Friday, 28 September 2007

News - defections old and new

Italian newspapers are watching the news from Burma very closely. I have compared their information on what appears in other well known newspapers, and for once, La Repubblica, Il Corriere, Il Manifesto and many others are much more updated, have more video and photo documents and in depth information. This may be because Italians are also a compassionate people (sometime).

Especially today Corriere publish an interview of an elder soldier that in 1988 was ordered to participate in repression, and tells us about the methods employed and how he and other thousands of soldiers deserted.

Excerpt : “I know the inhuman look that can have a soldier. I know which thoughts can bred in his mind before pressing the trigger. I know as every emotion can be cancelled before killing. They have taught me also”. But today the technique, he says, is far improved.

They are moving with icy intelligence. They have for days followed the demonstrators, nearly taking part. They have identified the heads of the revolt. Then they have arrested them during the curfew, undisturbed”.
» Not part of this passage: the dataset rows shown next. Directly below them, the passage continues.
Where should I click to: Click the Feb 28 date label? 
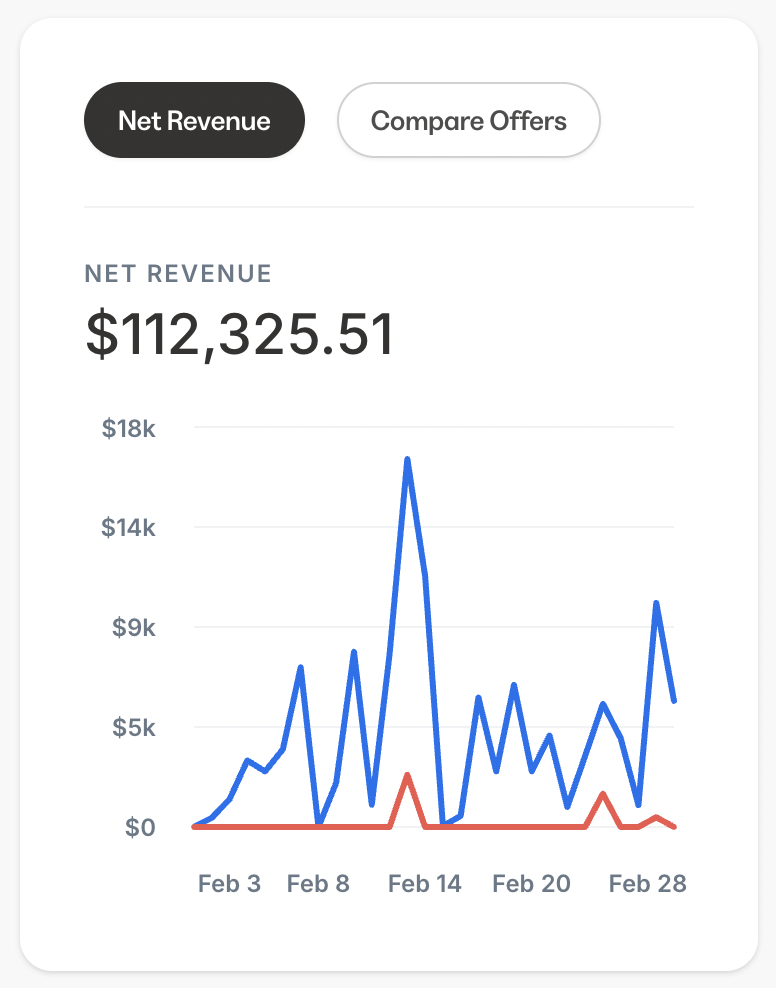pos(648,884)
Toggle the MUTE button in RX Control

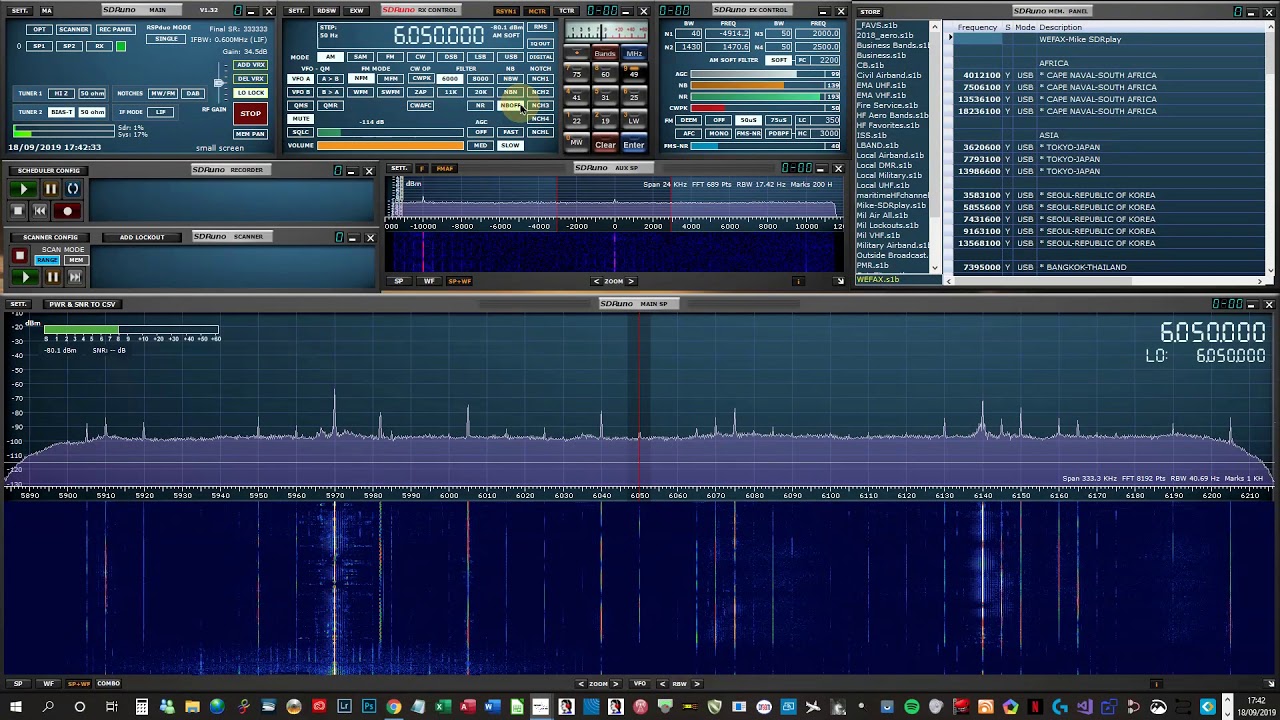300,119
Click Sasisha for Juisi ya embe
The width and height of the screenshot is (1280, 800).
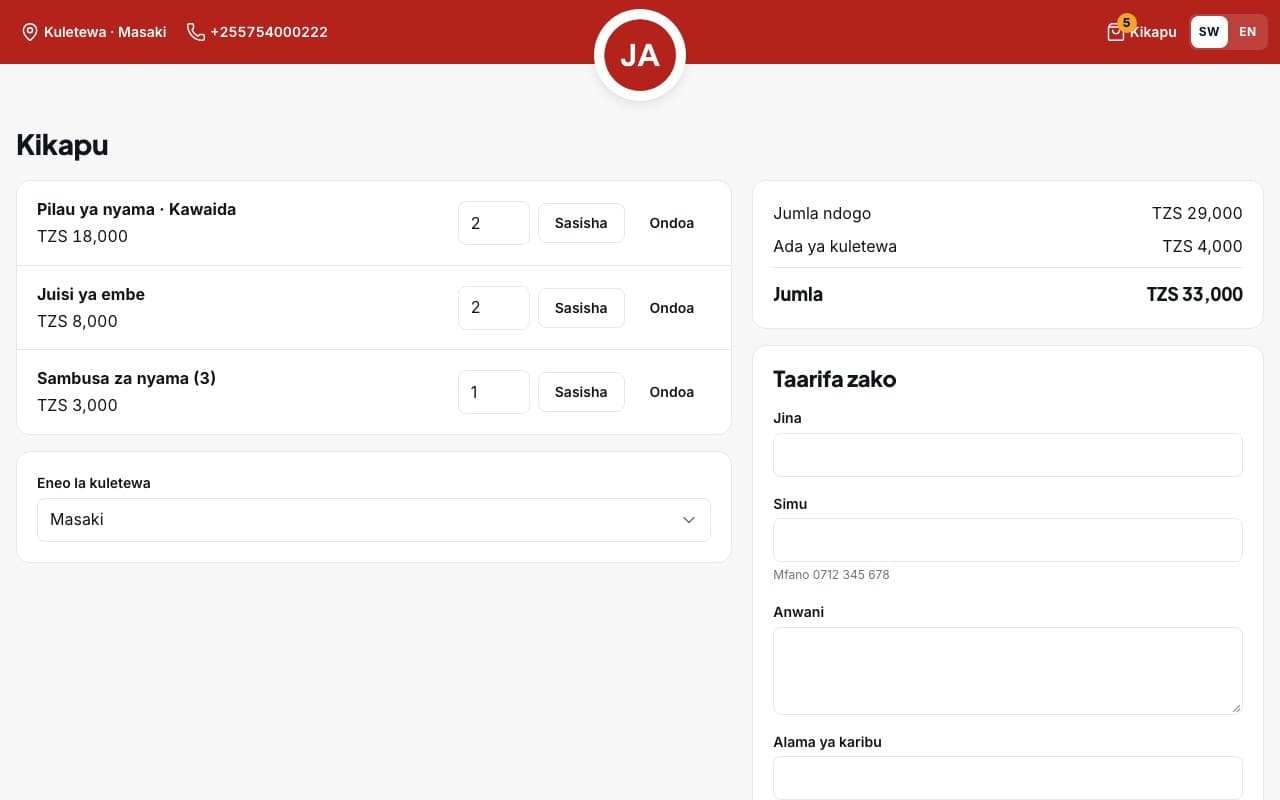[581, 308]
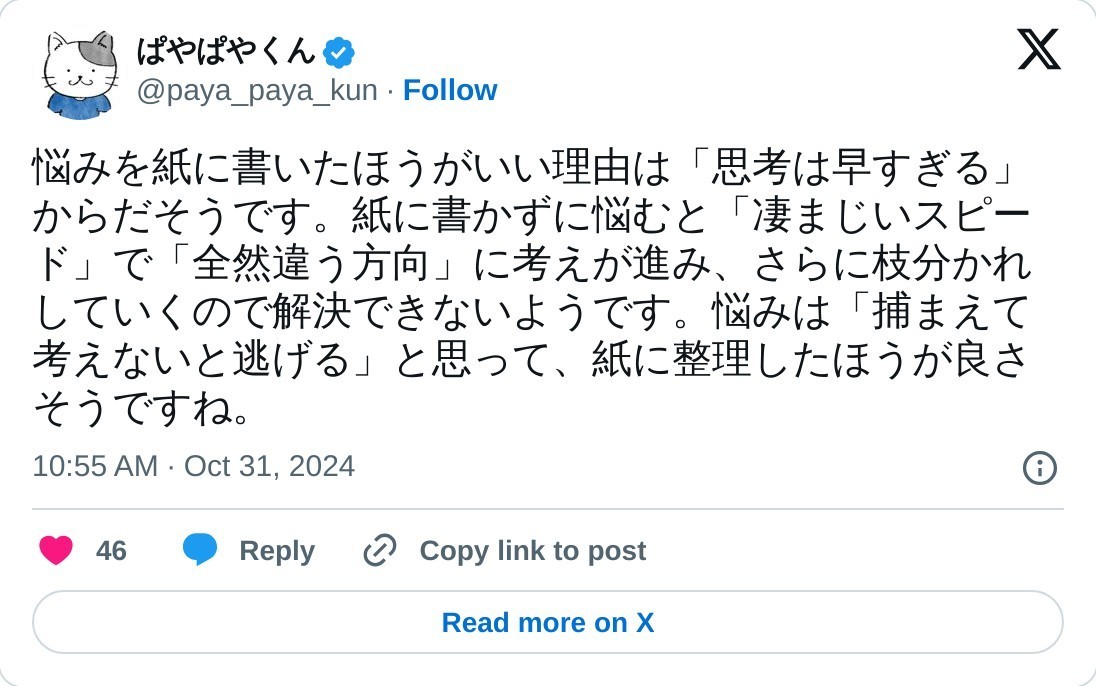Like the post with the heart icon
Screen dimensions: 1096x686
[x=56, y=550]
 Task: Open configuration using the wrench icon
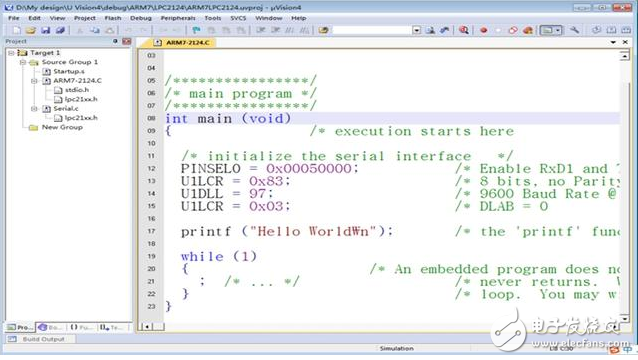574,30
Yesterday night the last movement : “They have taken onslaught the main monasters of Rangoon and the other cities, Mandalay, Sittwe, Pakokku. They have smashed in doors with the jeeps. They have taken away the monks while they slept. Useless the attempt to call aids with the drums of the pagodas, nobody could move with the curfew”. Result: yesterday morning smaller participation and nearly no monks in the streets. “Therefore it has been easier to open the fire on the crowd, to disperse the people with minimal damage: a selective action”.

In the 1988 operation, he recalls continuing to ask to his superiors : "How can we kill those boys?”, only for being answered with sarcasm: “Ah yes? Then give them your rifles so that they can kill you”. But instead of resuming their job, a large part deserted. “Thousands of us preferred to join the protests. We escaped at night, Rangoon destination, last stage before the exile here in Thailand”. A gesture dictated from a sense of justice that then many soldiers had matured by themselves. “We knew what was right and what was mistaken. To kill, for how much they had taught to us until to nausea, remained one orribile thing for many of us".

The modern soldiers are trained with more technique. However, no matter how, anyone has his choice in front of him, of his conscience, at any time.